When I was living at home in the 1970/80’s my father, who is an engineer, was a fellow of the Institution of  Engineers Australia (which I think now is called Engineers Australia) and I used to glance at the newsletter that we would receive every month.  As you would imagine the topics were fairly dry.  Mining projects, structural developments etc.  There was an argument however that cropped up once in a while and did interest me, which was the perception in the Australian community of what an engineer was and whether they should call themselves engineers at all.

This was because, unlike continental Europe, in English speaking countries an Engineer was in the old days someone  starting up, regulating, repairing, and shutting down equipment.

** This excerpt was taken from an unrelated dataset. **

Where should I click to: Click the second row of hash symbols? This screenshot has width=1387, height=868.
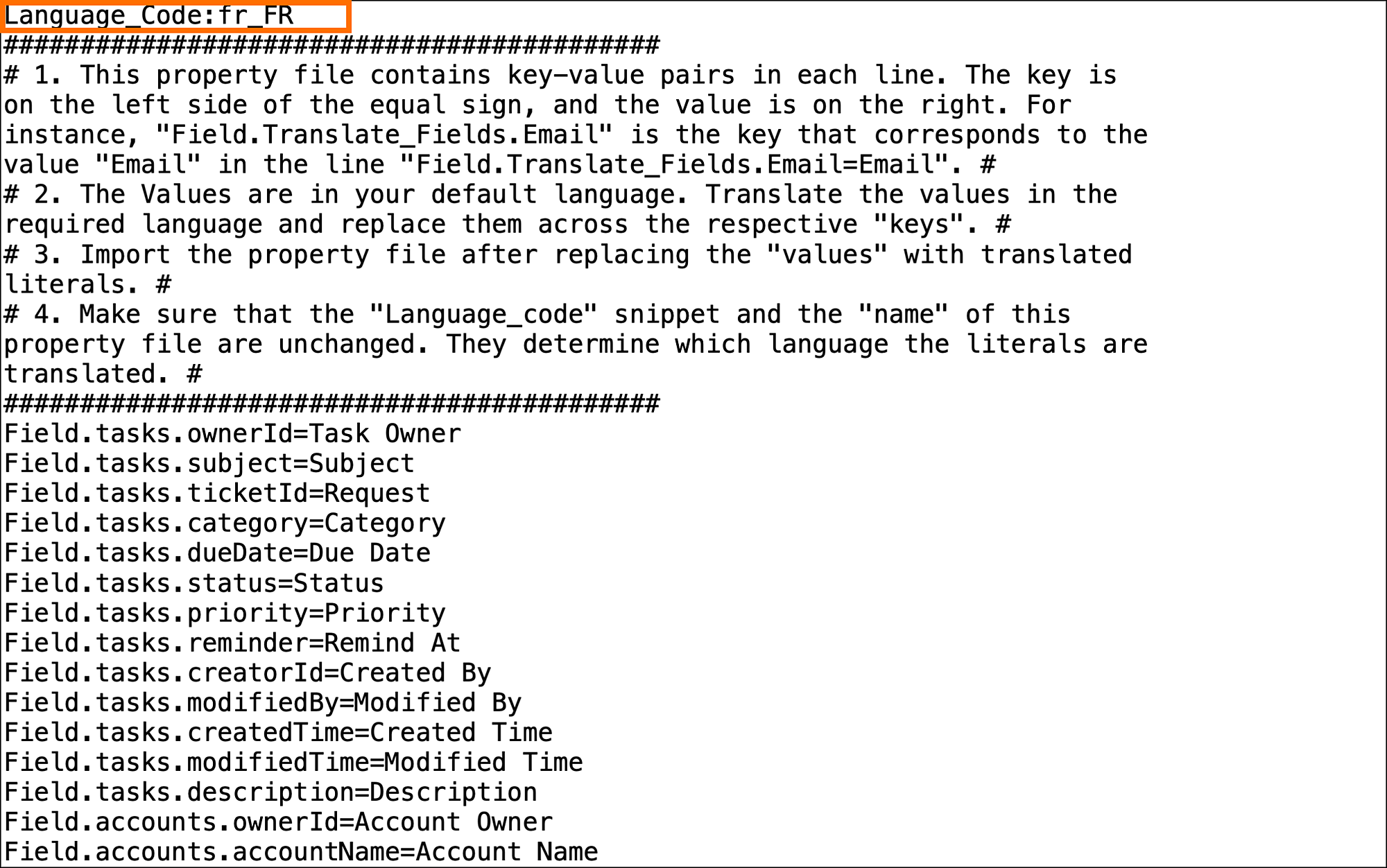pos(331,403)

They monitored meters and gauges.  They got their hands dirty by using hand and power tools to perform repairs and maintenance.   So when someone described themselves as an ‘engineer’ many people immediately imagined not someone who studied advanced mathematics and applied physics for four years and able to design a bridge that didn’t fall down, but someone in a boiler suit and a wrench making sure pipes were not leaking.

The fact is that jobs either peter out (like telephonists) or they morph into something else in response to changes in society and technology.  Engineers were hands on fixers of things in the late 1800’s and early 1900’s but as the complexity of technology and machinery increased, so was the job of someone with the skills to design these things.  And the description of an ‘engineer’ shifted from being a hands on skilled tradesperson to someone who worked in offices making calculations and designing projects.

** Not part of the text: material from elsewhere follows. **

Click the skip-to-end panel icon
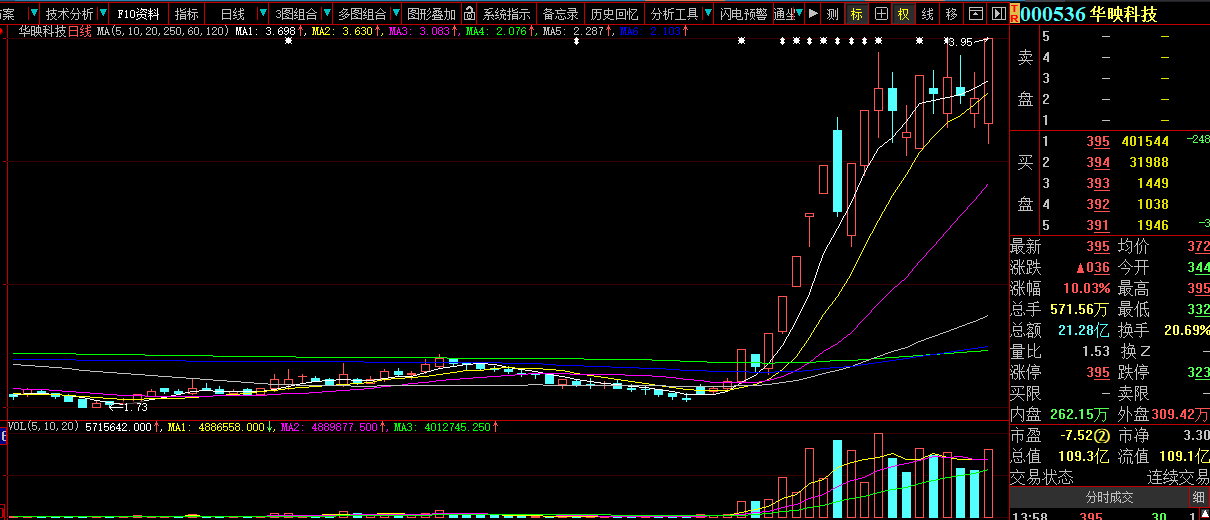The height and width of the screenshot is (520, 1210). [x=998, y=14]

I find a parallel in my job as a librarian, and sometimes I find it a struggle amongst some of the people I need to assist in my job to shift their perception of what is my role.

In the old days the job of a librarian was organising information in the print form, books and journals.  Selecting, purchasing, classifying and cataloging.   Circulating, preserving, and weeding.  Of course also allowing a space where people could read and study in piece, which inevitably lead to the stereotype of the sexless shushing librarian.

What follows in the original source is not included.